I texted the owner to say she was through the surgery and we would have to await the outcome, and waited with the cat until she woke up, snuggled in beside her kittens. I staggered off to the mattress on the floor for a few hours rest. It was 4.15am and I started work again at 8.30. I lay awake unable to sleep for another hour, high on the adrenaline, wondering how it was going down there.



When I arose in the morning she was up and feeding her kittens. The operation was a success and she went home the next day once I was sure she had suffered no ill effects. I have a friend who says that when you drive through the dark, you can’t see the whole journey, just the little bit ahead of you lit up by the headlights, but nevertheless you can make the whole journey that way.

Wednesday, 11 March 2015

The Doctor will see you now.

Last week the RCVS decided that vets can now call themselves "Dr" if they wish. Don't get me started on what a pointless ego stroking waste of funds I think this is. The main point is - I was against it, in an eye-rolling "it's not very British" sort of fashion.

Today I was in a supermarket, and I was waylaid by a chirpy young man with an ipad who was doing a survey about all sorts of seemingly unrelated things. I think the main drive was to get your details so they can cold call you.
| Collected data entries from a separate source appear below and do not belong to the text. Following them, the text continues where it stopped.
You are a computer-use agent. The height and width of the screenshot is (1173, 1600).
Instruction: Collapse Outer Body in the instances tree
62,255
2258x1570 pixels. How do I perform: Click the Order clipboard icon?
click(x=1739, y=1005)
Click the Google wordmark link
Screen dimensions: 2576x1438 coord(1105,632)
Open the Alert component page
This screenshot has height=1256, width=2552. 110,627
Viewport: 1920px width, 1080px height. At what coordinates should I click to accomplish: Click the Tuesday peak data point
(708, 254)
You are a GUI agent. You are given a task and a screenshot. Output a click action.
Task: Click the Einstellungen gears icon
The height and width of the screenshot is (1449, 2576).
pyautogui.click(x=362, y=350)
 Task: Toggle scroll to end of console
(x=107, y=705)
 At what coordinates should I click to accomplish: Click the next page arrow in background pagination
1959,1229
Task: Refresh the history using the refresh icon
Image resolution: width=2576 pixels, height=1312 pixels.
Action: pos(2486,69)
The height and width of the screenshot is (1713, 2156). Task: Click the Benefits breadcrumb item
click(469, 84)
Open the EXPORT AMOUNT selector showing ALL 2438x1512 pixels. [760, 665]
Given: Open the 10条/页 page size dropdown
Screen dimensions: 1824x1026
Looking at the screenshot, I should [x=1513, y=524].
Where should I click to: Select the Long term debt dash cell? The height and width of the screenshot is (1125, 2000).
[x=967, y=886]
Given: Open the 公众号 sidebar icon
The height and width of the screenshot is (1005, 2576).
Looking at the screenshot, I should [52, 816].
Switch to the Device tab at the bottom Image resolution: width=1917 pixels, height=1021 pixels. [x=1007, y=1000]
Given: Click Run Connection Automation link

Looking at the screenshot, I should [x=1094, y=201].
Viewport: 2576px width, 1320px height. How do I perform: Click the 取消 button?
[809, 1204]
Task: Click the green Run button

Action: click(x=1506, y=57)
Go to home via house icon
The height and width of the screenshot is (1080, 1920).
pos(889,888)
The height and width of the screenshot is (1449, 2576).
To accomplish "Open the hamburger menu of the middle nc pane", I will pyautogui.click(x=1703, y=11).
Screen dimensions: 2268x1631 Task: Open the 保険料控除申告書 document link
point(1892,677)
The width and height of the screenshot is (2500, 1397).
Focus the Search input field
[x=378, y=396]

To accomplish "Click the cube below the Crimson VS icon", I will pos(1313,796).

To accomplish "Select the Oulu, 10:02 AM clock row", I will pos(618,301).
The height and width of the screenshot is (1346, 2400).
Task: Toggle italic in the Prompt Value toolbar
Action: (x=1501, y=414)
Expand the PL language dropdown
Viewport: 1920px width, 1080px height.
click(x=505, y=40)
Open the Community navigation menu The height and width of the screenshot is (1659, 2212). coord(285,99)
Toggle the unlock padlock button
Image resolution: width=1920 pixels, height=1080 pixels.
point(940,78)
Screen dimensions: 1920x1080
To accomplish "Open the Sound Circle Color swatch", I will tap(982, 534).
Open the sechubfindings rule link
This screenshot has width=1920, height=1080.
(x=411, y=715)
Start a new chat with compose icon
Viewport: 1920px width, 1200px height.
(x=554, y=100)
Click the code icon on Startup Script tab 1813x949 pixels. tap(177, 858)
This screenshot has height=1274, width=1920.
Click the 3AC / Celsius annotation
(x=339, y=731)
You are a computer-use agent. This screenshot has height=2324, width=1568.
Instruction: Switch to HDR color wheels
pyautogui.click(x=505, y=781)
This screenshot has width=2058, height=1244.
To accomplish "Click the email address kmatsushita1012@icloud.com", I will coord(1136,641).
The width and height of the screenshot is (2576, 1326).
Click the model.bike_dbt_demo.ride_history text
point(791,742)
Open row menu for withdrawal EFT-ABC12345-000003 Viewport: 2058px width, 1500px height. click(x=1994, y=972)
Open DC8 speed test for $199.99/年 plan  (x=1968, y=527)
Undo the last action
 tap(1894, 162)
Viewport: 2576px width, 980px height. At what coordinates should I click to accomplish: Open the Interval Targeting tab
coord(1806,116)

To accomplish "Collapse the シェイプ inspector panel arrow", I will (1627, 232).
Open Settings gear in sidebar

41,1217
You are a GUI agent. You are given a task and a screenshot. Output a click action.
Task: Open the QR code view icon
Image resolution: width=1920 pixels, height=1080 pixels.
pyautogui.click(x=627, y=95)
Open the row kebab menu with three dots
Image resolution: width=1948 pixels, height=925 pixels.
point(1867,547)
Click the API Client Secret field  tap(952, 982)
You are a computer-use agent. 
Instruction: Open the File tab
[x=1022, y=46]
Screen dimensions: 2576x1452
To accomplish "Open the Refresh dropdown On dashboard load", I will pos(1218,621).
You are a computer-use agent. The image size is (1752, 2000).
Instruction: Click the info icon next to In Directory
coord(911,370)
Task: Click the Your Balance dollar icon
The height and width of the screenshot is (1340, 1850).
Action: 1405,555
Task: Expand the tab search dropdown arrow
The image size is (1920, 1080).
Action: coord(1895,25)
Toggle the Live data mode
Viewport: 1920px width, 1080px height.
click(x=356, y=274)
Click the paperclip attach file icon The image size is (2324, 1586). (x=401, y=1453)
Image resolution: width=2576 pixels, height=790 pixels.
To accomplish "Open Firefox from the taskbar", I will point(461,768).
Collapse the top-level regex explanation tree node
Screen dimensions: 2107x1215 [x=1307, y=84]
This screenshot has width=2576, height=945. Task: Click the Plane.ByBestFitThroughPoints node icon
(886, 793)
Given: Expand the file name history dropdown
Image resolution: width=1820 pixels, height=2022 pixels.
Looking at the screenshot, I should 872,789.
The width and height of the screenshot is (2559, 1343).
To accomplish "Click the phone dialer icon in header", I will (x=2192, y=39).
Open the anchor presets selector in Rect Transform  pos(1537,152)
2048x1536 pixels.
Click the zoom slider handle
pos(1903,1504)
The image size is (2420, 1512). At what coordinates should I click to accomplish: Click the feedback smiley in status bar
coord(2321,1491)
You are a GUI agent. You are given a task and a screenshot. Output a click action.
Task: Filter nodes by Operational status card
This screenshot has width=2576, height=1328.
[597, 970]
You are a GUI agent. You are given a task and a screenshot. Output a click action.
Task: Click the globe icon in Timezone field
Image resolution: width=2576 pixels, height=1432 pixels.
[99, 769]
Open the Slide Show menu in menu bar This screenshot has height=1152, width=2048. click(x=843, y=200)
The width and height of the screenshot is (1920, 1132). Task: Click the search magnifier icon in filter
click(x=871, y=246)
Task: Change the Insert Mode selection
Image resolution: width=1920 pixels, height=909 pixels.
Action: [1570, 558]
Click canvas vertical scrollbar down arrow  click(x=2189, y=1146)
Anyway, he was being annoyingly cheerful whilst I was feeling slightly put upon, and so when he said - "Is it Miss or Mrs?" I heard myself say "It's Doctor."
"Right, of course Doctor, sorry" he said.

Everyone loves a good power trip, but in half a second I turned into the very sort of arsehole I had been complaining about. It will be interesting to see how this pans out!

Sunday, 25 January 2015

Tales of Bill

I returned from a weekend in Scotland to find my boss bleary eyed in the surgery on Monday morning. 

“Hard weekend?”

“Five bloody horses kicked each other one after the other, all needed stitched, and one was bloody mental, I gave it 50mls ketamine and it was still standing. In the end I put a rope on it, tied it's head to its feet and sat on the bugger, just bloody stitched it from there.”

I grinned and went to put the kettle on. There was always a shaggy dog story with Bill. Unlike me he didn't have to report when he was going out on a call and when he was back safely, so he could make up any story on a Monday and I couldn't say otherwise. My on-call weekends were usually fairly steady, a couple of call outs, maybe a colic would involve visiting every four hours but otherwise it was manageable the most part of the time. Speak to Bill on a Mon morning and you would think he'd been sent to a war zone.

He followed me to the kettle. 

“Went to see Marg’ret Cook yes'day, one of her granddaughters’ dogs, that bulldog thing, went for Foxy” Foxy was an old one eyed mongrel with big pointed ears that suggested German Shepherd ancestry somewhere along the line. “ She had a big rip doon her side an needed stitched up. So I went up to the house 'cause you allus get a good feed up there. Well, I goes inta the livin room and there was this coffin laid out, an wor Andy was in it! After Auwl Andra died he went tae bits an drank hissel tae death. It's taken him a coupla year like, he looked rough as hell last I saw. There was no tellin him like. So Young Andra’s in this coffin, an Foxy's lyin underneath it, an poor Ma’gret's there wi aw the family roon. And I had to knock it oot and stitch it up right under the coffin. So I flattened it an got into it wi the needle and there's this big bang ootside. An Ma’gret's sons all come back in wi the gun an say – he'll no dae that again. The granddaughter starts greetin an twistin on. Wild like.”